ИСХОДНЫЙ ТЕКСТ:

##############################

Нас разбудил грохот орудий. Новый комбат майор Бутаков первым доложил по телефону, что на его участке противник перешел в наступление.
В землянку вошел начальник штаба В. П. Сахаров, успевший выяснить некоторые данные обстановки. Захватив окопы боевого охранения на склонах горы Азиз-Оба, подразделения немцев подошли к нашему переднему краю и пока прижаты там к земле ружейно–пулеметным и минометным огнем. Вражеская артиллерия и минометы обстреливают весь фронт бригады, а также участок соседа справа…
Так начался для нас декабрьский штурм Севастополя. Но конечно, в тот предрассветный час хмурого зимнего утра мы еще не представляли масштаба событий.
Своих средств для подавления обстреливавшей нас немецкой артиллерии бригада не имела. С вызовом огня береговых батарей через командование четвертого сектора произошла задержка. Нужны были срочные меры, чтобы сократить потери и по возможности уберечь наши оборонительные сооружения. С согласия Вильшанского я связался непосредственно с командармом И. Е. Петровым, которому и доложил об обстановке на участке бригады. После этого 10–я и 30–я береговые батареи быстро открыли огонь по наступающему противнику и его батареям.
Однако враг уже успел нанести существенный ущерб нашей обороне. Разрушения и потери увеличились в результате налетов немецкой авиации. Она бомбила главным образом боевые порядки второго и третьего батальонов. На стыке их у горы Азиз–Оба, на ключевом участке обороны бригады, разгорелся в последующие часы наиболее напряженный бой.
Мы увидели, как впереди немецкой пехоты появилось несколько танков. Они приближаются к нашим окопам, но краснофлотцы не отходят. Вот один танк вздрогнул и завертелся на месте. Задымил и второй — он тоже подбит. Третий, вспыхнув, начал было разворачиваться, но внутри его произошел взрыв… Однако танков гораздо больше. Три других повернули на нашу противотанковую батарею. Она успела подбить еще два танка, а третий навалился гусеницами на орудия…
Около 10 часов утра немцы овладели горой Азиз–Оба.
— Первая рота почти вся погибла, но своих позиций не оставила, — доложил майор Бутаков.
Такой же доклад поступил из второго батальона: там полегла, не оставив своего рубежа, третья рота, оборонявшаяся на восточных скатах Азиз–Оба.

##############################

ФРАГМЕНТ ДАННЫХ:
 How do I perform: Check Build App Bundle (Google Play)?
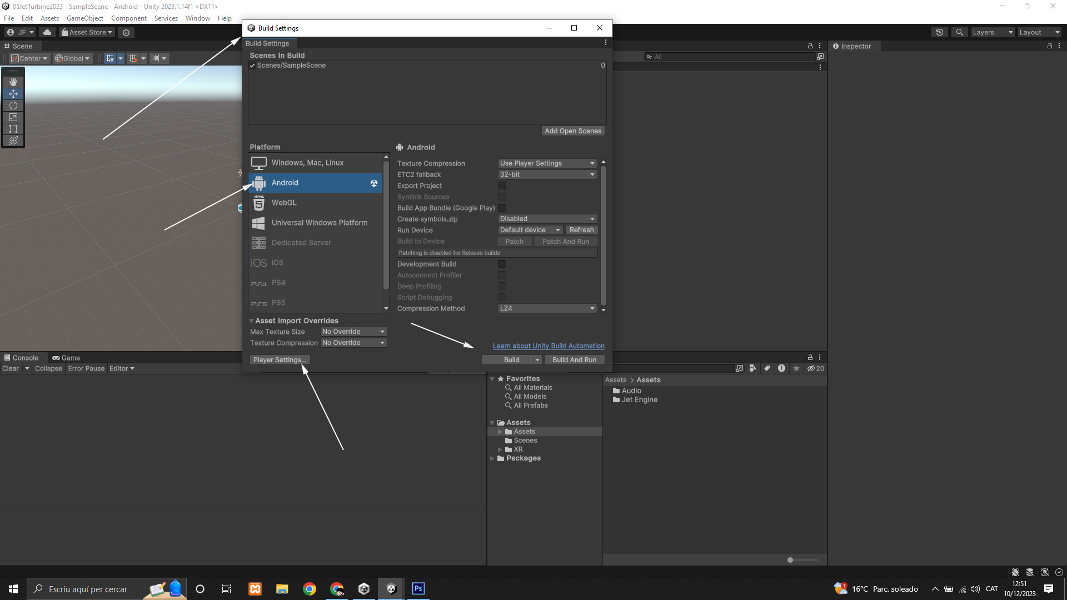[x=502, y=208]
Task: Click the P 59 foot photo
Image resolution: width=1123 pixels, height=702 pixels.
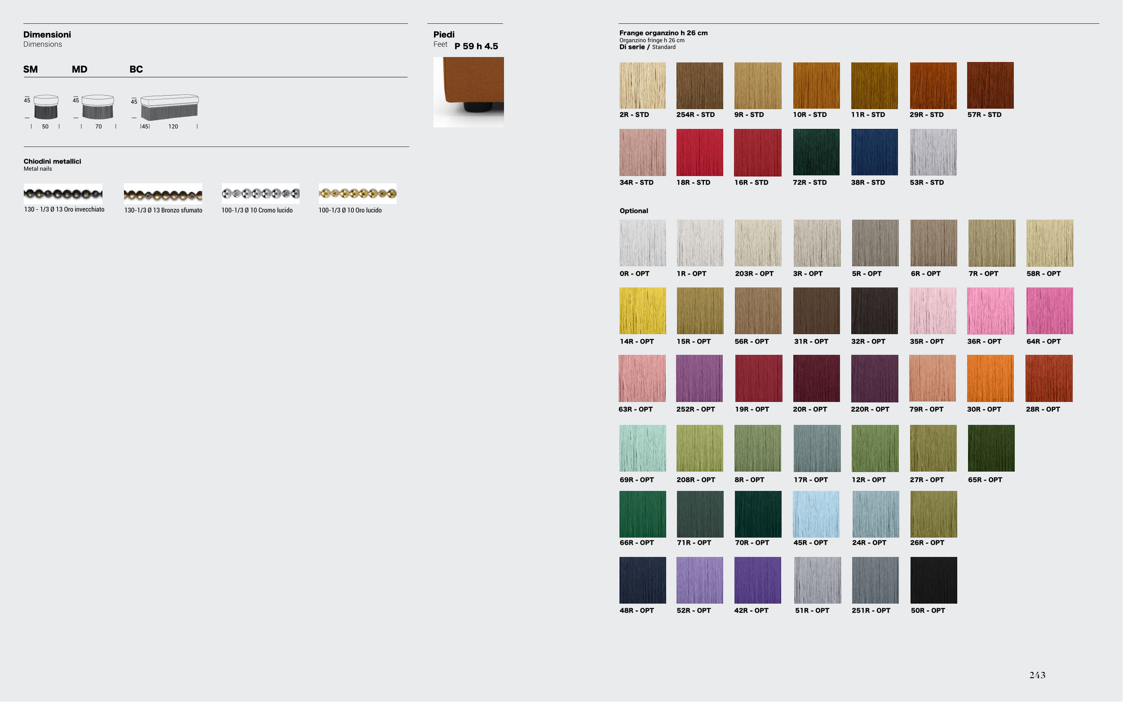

##############################

ЗАДАНИЕ:
Перепишите дословно отрывок из исходного текста: начните со слов, содержащих «Мы увидели, как», и остановитесь после слов «овладели горой Азиз–Оба.». Данные получены из иного источника, нежели исходный текст.

ПОЛНЫЙ ОТВЕТ:
Мы увидели, как впереди немецкой пехоты появилось несколько танков. Они приближаются к нашим окопам, но краснофлотцы не отходят. Вот один танк вздрогнул и завертелся на месте. Задымил и второй — он тоже подбит. Третий, вспыхнув, начал было разворачиваться, но внутри его произошел взрыв… Однако танков гораздо больше. Три других повернули на нашу противотанковую батарею. Она успела подбить еще два танка, а третий навалился гусеницами на орудия…
Около 10 часов утра немцы овладели горой Азиз–Оба.